La décision, qui m'a été notifiée par une partie sécuritaire a constitué pour moi une grande surprise", a souligné le journaliste dans un point de presse tenu mardi à Rabat par le Syndicat National de la Presse Marocaine (SNPM).
Il a ajouté que les autorités mauritaniennes lui ont intimé l'ordre de quitter la Mauritanie sous 24 heures en dépit du fait qu'il est chef de famille composée de sa femme et de ses trois enfants scolarisés à Nouakchott. "Je n'avais dès lors pas suffisamment de temps pour préparer notre retour et faire établir des certificats de scolarité pour mes enfants", a-t-il déploré.
El Bakkali a précisé avoir fait l'objet de fortes pressions en raison des communications téléphoniques répétitives qu'il a reçues d'une partie sécuritaire mauritanienne durant la journée où la décision de quitter Nouakchott dans l'immédiat lui a été notifiée.
Le journaliste a assuré que tout au long de sa mission en Mauritanie, il a exercé son métier dans le strict respect des principes et de la déontologie, ajoutant que s'il y avait des reproches sur son comportement professionnel, la coutume voulait que les dispositions normales soient appliquées et non un ordre de quitter le territoire sous 24 heures.
M. El Bakkali a exprimé sa fierté des liens qui l'ont uni notamment à ses confrères mauritaniens et salué le sens de solidarité exprimé en sa faveur notamment par la Ligue et le Syndicat des journalistes mauritaniens.
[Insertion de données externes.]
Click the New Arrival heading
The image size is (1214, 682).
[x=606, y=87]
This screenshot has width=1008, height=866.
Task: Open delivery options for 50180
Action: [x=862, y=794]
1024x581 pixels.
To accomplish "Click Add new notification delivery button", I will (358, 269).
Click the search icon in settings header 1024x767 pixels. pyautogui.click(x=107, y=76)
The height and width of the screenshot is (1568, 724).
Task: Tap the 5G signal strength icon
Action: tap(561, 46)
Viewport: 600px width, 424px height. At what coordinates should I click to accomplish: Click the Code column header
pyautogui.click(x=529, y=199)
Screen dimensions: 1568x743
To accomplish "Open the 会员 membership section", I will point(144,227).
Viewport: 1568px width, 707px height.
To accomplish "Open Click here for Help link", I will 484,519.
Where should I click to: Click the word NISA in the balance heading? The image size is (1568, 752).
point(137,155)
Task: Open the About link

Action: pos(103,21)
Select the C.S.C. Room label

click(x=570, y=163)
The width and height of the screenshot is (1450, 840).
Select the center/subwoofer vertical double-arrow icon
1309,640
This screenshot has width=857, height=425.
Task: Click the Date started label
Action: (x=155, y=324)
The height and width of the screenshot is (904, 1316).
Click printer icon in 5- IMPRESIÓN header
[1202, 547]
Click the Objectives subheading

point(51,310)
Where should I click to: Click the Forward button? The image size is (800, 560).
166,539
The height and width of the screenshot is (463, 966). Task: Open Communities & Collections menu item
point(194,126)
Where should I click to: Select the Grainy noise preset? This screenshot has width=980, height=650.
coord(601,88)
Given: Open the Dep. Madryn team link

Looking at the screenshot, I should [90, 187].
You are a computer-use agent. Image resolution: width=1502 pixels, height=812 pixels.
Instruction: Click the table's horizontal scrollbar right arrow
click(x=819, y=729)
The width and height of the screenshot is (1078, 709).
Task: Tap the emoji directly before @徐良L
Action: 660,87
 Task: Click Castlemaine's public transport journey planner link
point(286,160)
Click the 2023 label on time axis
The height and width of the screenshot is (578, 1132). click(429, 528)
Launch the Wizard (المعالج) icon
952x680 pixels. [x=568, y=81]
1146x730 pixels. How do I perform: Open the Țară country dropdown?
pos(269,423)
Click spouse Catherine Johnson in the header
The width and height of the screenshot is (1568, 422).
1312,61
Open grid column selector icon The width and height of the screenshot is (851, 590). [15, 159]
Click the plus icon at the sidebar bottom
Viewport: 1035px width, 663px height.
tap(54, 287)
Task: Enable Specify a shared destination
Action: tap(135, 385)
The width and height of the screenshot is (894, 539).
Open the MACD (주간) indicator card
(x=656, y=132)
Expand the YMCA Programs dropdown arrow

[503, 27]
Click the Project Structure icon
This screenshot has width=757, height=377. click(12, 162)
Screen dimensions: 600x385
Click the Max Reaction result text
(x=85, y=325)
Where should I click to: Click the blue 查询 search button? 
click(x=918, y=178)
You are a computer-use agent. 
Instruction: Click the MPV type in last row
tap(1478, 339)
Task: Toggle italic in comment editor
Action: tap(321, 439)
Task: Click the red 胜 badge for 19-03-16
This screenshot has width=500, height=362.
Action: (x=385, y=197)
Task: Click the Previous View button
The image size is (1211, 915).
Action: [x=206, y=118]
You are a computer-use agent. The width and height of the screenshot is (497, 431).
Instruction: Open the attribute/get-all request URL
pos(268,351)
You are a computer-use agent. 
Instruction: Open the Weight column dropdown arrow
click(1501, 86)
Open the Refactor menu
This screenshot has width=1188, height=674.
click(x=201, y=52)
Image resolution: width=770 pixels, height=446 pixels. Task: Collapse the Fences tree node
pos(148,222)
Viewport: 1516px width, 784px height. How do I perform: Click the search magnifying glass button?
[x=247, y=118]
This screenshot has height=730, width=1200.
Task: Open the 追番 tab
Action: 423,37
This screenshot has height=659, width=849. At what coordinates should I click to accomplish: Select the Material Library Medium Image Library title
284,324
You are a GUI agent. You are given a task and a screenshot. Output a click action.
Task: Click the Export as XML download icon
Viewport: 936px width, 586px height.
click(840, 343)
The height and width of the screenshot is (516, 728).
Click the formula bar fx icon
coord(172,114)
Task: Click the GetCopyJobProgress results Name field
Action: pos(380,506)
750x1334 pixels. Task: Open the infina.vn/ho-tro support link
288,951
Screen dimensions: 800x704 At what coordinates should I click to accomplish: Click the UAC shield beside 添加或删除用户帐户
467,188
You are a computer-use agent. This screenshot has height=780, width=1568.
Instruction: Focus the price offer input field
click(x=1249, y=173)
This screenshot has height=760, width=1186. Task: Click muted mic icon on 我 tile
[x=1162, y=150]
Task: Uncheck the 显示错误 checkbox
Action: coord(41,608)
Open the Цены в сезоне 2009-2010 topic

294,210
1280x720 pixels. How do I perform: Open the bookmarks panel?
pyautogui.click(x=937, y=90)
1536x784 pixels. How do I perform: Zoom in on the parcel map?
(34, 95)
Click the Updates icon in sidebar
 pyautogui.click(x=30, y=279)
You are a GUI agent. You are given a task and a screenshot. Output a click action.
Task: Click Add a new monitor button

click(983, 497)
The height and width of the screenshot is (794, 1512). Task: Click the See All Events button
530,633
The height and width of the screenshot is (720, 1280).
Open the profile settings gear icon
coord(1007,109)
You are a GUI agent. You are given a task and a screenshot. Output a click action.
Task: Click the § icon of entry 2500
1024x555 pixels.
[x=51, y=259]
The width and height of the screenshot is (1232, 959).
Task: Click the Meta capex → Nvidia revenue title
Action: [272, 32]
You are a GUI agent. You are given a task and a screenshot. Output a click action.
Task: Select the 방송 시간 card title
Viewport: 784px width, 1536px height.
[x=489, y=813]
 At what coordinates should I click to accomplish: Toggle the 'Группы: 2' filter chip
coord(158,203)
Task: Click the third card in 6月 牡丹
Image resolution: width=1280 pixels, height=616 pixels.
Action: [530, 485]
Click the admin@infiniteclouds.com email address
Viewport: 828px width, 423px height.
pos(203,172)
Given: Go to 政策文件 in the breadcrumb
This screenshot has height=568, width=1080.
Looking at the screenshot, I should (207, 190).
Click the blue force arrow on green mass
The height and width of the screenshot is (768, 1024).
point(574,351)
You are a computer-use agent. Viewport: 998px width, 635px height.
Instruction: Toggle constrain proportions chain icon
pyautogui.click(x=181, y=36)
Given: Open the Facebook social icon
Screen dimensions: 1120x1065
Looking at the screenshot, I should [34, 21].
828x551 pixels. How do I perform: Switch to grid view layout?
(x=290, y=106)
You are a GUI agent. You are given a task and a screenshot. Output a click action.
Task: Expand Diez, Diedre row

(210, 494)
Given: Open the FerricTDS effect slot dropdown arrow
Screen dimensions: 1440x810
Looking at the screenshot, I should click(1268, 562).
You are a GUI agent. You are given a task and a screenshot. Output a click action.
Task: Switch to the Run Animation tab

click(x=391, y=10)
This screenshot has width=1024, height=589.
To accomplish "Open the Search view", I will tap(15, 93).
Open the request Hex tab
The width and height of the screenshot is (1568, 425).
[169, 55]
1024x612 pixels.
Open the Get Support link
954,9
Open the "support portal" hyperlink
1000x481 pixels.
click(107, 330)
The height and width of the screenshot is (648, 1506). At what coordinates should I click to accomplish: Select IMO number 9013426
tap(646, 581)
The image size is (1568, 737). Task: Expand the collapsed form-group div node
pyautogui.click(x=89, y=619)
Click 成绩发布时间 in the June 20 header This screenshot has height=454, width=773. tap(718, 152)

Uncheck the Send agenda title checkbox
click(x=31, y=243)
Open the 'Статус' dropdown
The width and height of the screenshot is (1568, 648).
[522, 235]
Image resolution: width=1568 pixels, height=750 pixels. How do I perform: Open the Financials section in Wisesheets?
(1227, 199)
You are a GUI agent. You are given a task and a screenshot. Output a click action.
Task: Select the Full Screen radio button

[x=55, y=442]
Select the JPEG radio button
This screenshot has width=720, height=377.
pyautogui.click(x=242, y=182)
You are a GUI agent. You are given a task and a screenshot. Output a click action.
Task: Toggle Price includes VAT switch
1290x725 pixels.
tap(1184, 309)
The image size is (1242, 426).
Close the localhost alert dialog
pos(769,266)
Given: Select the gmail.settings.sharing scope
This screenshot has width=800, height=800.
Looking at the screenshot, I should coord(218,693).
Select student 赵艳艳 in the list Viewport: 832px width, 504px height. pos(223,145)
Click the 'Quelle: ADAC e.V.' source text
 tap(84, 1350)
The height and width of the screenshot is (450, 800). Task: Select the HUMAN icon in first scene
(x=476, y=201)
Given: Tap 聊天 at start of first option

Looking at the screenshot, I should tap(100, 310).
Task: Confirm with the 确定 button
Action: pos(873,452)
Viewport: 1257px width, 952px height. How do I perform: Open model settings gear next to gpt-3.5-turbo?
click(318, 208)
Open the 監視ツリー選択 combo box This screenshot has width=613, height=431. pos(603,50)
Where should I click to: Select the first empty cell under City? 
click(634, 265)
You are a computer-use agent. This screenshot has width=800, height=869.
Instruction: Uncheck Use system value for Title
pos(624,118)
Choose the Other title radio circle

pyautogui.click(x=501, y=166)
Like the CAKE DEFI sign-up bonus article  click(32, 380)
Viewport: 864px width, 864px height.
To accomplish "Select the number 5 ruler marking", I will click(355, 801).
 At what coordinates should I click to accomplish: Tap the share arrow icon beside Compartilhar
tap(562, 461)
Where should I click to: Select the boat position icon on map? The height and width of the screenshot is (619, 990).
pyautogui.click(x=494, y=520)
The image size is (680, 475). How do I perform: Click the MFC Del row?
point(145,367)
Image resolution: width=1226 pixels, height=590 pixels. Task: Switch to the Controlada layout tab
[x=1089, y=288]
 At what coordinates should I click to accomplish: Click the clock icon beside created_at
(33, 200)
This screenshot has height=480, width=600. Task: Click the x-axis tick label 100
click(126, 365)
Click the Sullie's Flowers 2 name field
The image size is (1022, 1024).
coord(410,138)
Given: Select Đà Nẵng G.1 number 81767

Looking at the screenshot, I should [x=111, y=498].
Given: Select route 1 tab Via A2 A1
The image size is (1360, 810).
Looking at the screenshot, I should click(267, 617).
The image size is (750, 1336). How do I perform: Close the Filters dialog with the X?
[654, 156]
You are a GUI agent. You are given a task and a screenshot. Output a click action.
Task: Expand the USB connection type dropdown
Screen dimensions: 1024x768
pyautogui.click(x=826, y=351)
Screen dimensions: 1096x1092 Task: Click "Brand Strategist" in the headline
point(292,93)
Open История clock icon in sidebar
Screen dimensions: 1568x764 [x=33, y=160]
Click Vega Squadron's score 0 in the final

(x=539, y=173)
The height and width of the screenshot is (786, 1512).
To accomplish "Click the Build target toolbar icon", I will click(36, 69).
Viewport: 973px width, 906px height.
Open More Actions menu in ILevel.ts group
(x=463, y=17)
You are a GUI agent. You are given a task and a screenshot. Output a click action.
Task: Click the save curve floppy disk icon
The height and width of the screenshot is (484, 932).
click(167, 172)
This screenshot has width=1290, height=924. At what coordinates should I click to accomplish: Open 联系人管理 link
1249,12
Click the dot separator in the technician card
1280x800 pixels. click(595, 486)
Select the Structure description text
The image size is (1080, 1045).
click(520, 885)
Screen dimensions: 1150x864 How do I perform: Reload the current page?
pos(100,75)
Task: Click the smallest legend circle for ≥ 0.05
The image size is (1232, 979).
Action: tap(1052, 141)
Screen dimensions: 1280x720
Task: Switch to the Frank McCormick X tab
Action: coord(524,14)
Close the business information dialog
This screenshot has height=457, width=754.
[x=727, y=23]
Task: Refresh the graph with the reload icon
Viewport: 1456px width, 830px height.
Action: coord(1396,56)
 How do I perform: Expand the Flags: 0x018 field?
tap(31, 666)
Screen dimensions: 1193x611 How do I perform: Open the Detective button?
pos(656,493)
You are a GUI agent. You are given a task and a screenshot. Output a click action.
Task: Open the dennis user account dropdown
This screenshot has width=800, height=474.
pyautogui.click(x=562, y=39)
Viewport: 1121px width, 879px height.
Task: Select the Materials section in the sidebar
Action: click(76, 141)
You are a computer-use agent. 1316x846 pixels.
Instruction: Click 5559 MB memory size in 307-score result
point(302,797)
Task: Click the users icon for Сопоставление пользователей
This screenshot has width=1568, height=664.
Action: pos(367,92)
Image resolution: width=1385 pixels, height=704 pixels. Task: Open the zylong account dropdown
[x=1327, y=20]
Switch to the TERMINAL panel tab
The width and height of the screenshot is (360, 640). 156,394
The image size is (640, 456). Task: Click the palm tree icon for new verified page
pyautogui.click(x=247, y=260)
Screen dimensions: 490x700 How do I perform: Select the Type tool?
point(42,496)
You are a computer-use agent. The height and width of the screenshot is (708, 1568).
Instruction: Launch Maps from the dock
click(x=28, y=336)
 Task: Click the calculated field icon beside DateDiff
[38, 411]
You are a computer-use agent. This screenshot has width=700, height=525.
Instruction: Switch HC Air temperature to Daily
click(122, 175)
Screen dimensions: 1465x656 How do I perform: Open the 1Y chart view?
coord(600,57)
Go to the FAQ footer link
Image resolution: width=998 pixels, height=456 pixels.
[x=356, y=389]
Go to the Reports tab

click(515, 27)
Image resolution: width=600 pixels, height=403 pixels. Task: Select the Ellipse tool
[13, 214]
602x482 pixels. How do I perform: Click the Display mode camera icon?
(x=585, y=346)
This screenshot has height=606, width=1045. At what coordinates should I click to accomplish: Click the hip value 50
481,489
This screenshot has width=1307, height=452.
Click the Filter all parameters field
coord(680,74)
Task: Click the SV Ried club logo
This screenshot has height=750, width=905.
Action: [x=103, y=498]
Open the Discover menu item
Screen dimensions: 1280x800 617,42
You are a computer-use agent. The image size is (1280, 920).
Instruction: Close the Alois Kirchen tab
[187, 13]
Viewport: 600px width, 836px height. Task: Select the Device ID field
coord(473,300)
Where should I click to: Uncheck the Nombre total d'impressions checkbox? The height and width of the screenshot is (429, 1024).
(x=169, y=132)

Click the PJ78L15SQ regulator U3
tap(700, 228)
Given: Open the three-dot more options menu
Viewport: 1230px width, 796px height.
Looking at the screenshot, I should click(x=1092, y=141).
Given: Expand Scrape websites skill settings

Pour sa part, le président du SNPM, Younes Moujahid, a réitéré sa condamnation de cette décision qu'il a qualifiée d'arbitraire et sans précédent. "Il faudra suivre les dispositions juridiques en vigueur qui permettent à tout journaliste de se défendre", a-t-il dit.
Il a assuré que le Syndicat poursuivra la coordination avec les instances internationales compétentes et avec l'Union des journalistes arabes et que le SNPM est prêt à entreprendre toute forme de protestation si cela s'avère nécessaire.
Le Syndicat des journalistes mauritaniens (SJM) s'était dit étonné, dans un communiqué, de la nouvelle d'expulsion par les autorités sécuritaires du journaliste marocain, exprimant sa conviction quant au principe du Syndicat rejetant toute restriction imposée au travail des journalistes.
Pour sa part, la Ligue des journalistes mauritaniens a dénoncé cette expulsion "arbitraire et absolument injustifiée" qu'elle a qualifiée de précédent dans les relations entre les autorités mauritaniennes et la presse.
L'agence MAP a, quant à elle, qualifié cette décision de regrettable considérant que cette mesure n'est justifiée ni sur le plan déontologique pour ce qui touche au libre exercice du métier de journaliste et ses exigences professionnelles ni ne traduit l'excellence des relations de fraternité et de coopération entre les agences de presse des deux pays.